This week people in white jackets from the Academy of Medical Royal Colleges have proposed we crack down on obesity by raising the price of fizzy drinks, banning junk food ads and taking the fat out of hospital food.
In a report issued by the Academy (who represent nearly every doctor in the UK), the doctors are calling for the government to treat fast food like cigarettes and yet again the doctors miss the mark, massively.
Obesity is seemingly the issue that everyone has an opioin on, fed largely by misinformed press headlines like the 'obesity epidemic', and questionable statistics that endorse the idea that every fat person on this great Isle is maliciously killing off our health service.
As much as George Osborne might like the Academy's suggestion of a 20% tax on fatty foods it's not going to do much for Britain's waistline - do you really think a £1 burger newly priced at £1.20 is going to make England thin? Whatever the government decides the best route is to tackle obesity, the price of pop has fizz all to do with my fat!

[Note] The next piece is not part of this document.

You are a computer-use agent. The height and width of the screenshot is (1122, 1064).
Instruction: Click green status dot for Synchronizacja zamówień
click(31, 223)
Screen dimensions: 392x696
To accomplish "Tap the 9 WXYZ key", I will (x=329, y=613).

The suggestions raised by the doctors include a 100 million pound investment into medical interventions such as weight loss surgery. Here is where my many problems lie with this report - none of their suggestions tackle the real issue behind obesity: mental health.
I've had a difficult relationship with food since I can remember. I am the son of a bulimic and as a result I adopted bad eating habits. I also learned that food could supply emotional support at times of need. I am not fat because I'm greedy; I'm fat because I've lived with an emotional eating disorder for over 15 years.

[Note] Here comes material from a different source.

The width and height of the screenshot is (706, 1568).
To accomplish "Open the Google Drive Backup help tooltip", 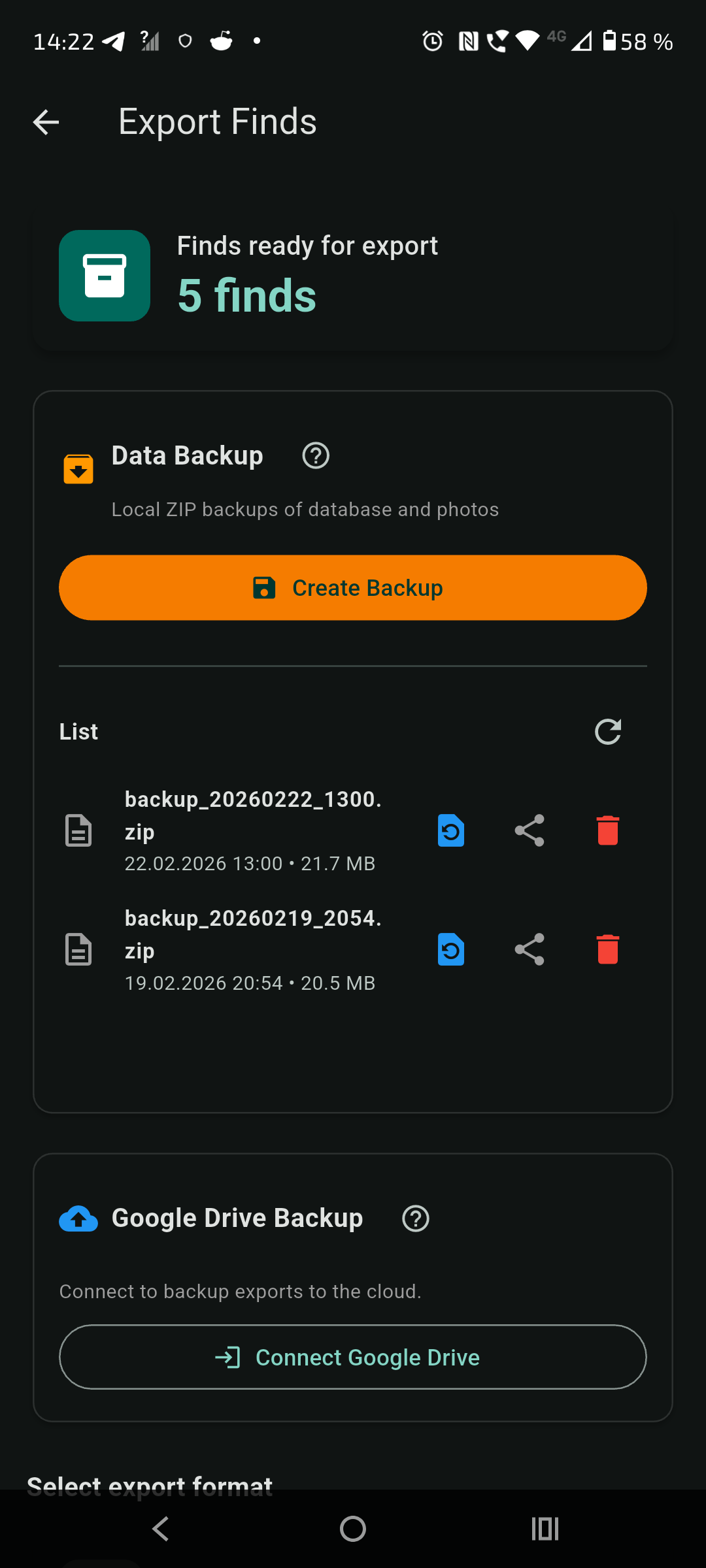I will 415,1218.
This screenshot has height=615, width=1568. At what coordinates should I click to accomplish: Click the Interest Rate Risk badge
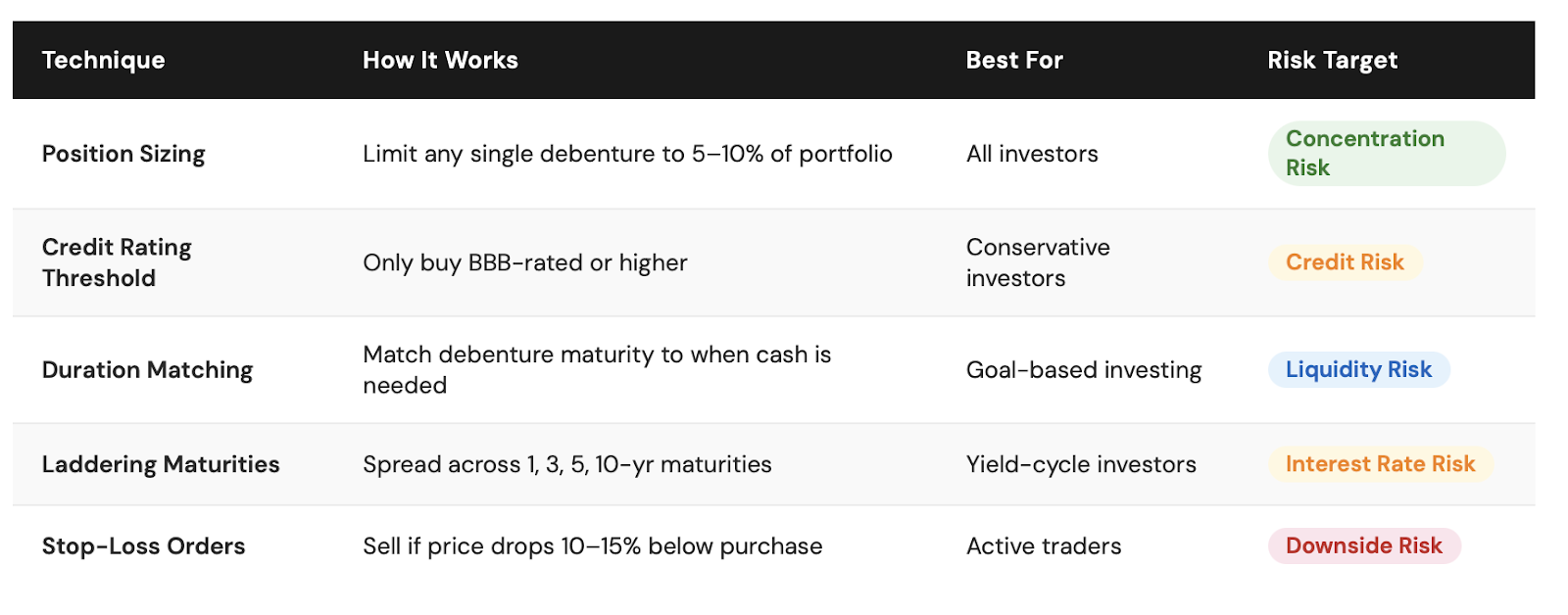1380,464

If we are so set on tackling obesity then this report is completely the wrong approach. If someone suffers from anorexia it would be completely ludicrous to mock them in public, cut them open, expand their stomachs and expect them to magically have a new relationship with food. Yet why do we think this is the way forward with overeaters? Twenty per cent of people with eating disorders die - the largest number of fatalities amongst all mental health conditions. If you believe moving take away joints away from leisure centres is going to cure people with food addictions and get the nation slim then we need to talk.

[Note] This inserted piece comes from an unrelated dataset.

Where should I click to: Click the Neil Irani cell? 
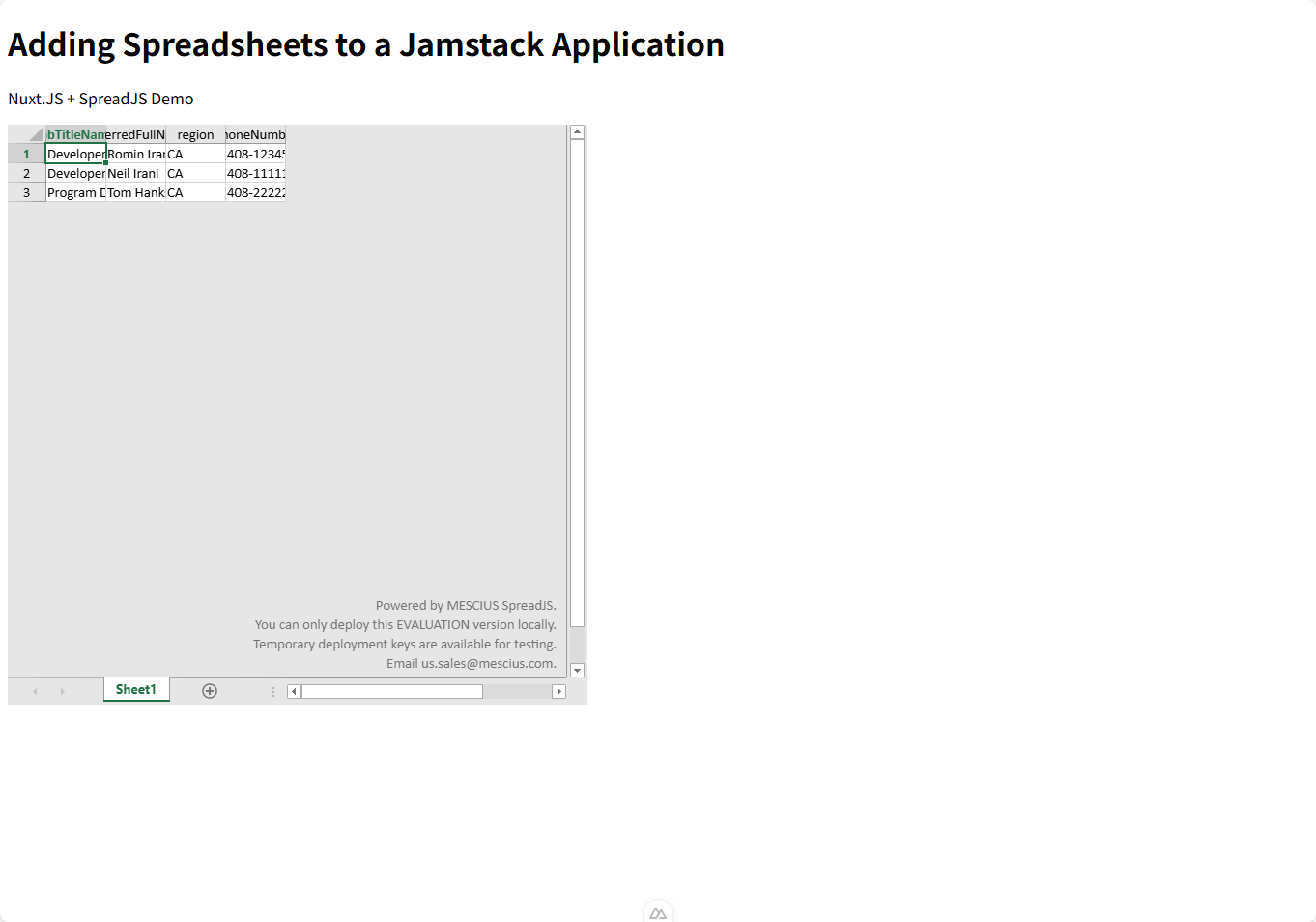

We, as a society need to rethink how we treat obesity - medically and socially. Each day when I leave my house I am confronted by fat phobia - be it shouted from white vans or the huff and puffs of people forced to sit next to me on public transport. I am fully aware my body repulses some of you- but I don't care
Here's a radical notion: some of us chubsters don't want saving, we love being fat. This might sound like I'm contradicting myself but my brain and my fat and completely detached. Every time I sit down to eat a meal I have to re-evaluate my relationship with food; eating disorders are one of the hardest addictions to cure. Unlike drugs, alcohol or fags you need food to survive. Now, with my eating disorders under control, my fat represents a strong, sexy and confident person. I am happy with the body I inhabit.
March sees the start of the third annual Burger Queen pageant. It's a body positive variety show that celebrates chubsters who are able to make positive connections between mind and body, and who aren't afraid of flaunting their flab. It's a radical idea, but one that is becoming increasingly popular- ticket sales are bulging as quickly as the British waistline. Why? As the bullying of fat people increases, it's only natural that an outspoken band of fatties fight back... and we're doing it in sequin bikinis and high heels. Jeremy Hunt eat your heart out.